Sunday, January 20, 2013

Austerity Is Not The Answer


Austerity Is Not The Answer

[This appeared in the Jacksonville Business Journal, February 1, 2013)

                  Among organized segments of the business community and the corporate elite there are demands for sharp cuts in government spending and a call to balance the budget and reduce deficits. Many even believe that this is the solution to our ongoing economic crisis. But under current conditions, this makes very little economic sense.

                  The fallacy of this approach was starkly exposed in the run-up to the fiscal cliff. Almost all parties – Democrats and Republicans alike – expressed a desire to avoid the fiscal cliff because it was seen as potentially jeopardizing the economic recovery or throwing the economy back into recession. This was not because budget deficits would have increased as a result, but because deficits would have been sharply reduced due to automatic cuts in government spending coupled with an increase in taxes for all Americans. The fear that these two factors (government spending cuts and reduced income) would threaten the economy actually vindicates Keynesian policy proposals. It would suggest that the key to economic recovery is more (not less) government spending and higher (not lower) wages for workers, not fiscal austerity.

                  The logic of the Keynesian approach makes sense if one considers the primary source of the continuing economic crisis – insufficient consumer demand. We are currently suffering a “demand side crisis”. This means that the primary economic problem is not high taxes, budget deficits, regulations, or high labor costs but too few customers for the goods and services offered by a consumer capitalist economy.  Surveys of business have confirmed this as the leading reason for why employers are not taking on more workers.

For a long time we were able to avert this inevitable demand-side crisis because consumers were able to rely on credit cards and home equity to fuel consumption. Those days are long gone.
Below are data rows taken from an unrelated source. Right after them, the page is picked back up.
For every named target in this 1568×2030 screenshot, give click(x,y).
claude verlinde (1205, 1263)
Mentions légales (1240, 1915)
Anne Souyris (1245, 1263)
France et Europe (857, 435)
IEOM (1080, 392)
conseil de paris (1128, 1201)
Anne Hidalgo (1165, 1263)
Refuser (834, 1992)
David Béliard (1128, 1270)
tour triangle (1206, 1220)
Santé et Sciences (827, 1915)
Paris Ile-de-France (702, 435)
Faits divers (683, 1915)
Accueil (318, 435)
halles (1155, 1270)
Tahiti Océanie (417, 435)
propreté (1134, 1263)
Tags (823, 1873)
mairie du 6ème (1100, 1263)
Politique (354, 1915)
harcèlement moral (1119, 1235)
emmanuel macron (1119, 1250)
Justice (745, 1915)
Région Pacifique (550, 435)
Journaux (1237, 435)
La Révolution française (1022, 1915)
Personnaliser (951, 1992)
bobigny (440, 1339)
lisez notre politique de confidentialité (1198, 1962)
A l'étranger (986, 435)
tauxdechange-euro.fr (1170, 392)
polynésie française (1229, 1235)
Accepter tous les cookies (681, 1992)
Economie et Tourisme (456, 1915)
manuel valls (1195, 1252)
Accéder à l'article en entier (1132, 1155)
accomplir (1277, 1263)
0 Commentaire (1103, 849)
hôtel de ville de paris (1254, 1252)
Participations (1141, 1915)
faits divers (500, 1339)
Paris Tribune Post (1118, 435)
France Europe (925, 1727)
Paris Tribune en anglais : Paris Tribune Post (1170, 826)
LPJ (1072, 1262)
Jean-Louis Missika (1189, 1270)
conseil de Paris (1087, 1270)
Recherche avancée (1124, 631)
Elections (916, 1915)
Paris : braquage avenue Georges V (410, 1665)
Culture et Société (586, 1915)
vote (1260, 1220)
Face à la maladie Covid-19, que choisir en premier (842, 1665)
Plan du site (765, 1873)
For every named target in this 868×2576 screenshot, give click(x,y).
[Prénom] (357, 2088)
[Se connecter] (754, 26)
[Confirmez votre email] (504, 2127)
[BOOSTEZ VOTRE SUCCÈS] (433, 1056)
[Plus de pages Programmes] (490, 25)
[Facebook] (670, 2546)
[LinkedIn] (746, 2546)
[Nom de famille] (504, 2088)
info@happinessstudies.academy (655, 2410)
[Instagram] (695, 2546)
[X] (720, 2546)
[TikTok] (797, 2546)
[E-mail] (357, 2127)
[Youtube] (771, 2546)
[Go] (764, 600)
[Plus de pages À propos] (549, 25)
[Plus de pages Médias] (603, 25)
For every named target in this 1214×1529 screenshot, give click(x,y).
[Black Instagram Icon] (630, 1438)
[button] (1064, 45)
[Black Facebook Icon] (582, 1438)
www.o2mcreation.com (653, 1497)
The government is now the spender of last resort and the only way out of the crisis is government spending and higher incomes for workers.   

                  Reducing the deficit, or balancing the budget through sharp spending cuts, will not solve the problem of weak consumer demand; this will only make matters worse. Another common argument, that cuts in government spending will lower interest rates, generate business confidence, and stimulate new investment, is equally questionable. It is based on a belief in what the economist Paul Krugman calls the “confidence fairy”-- private investment will magically increase in response to austerity measures. But until there are customers to move the goods, there is unlikely to be new investment. And there is no evidence that the current deficits are fueling higher interest rates.

                  So it is difficult to understand why business would support austerity.  After all, government spending would reduce unemployment, put people back to work, fund infrastructure projects that generate contracts for businesses, and create more consumers.  This would benefit all business, large and small. 

                  It may be that those who are insisting on sharp reductions in government spending are motivated more by conservative anti-government ideology than the actual economic consequences. The fiscal cliff and the debt ceiling are seen as opportunities to roll back the public sector and, in particular, further eviscerate what remains of the social welfare and social insurance system that they describe as “entitlements”.

                  But on purely economic grounds, it is difficult to support the austerity option. Even the International Monetary Fund, which has a long history of wreaking havoc on Third World economies through the imposition of austerity measures, has recently come out against austerity as a strategy to generate growth and employment.  In Europe millions have turned to the streets to protest the devastating socio-economic costs that austerity measures are exacting on their nation.   
  
                  The evidence is clear. If we want expansion rather than contraction, reject austerity.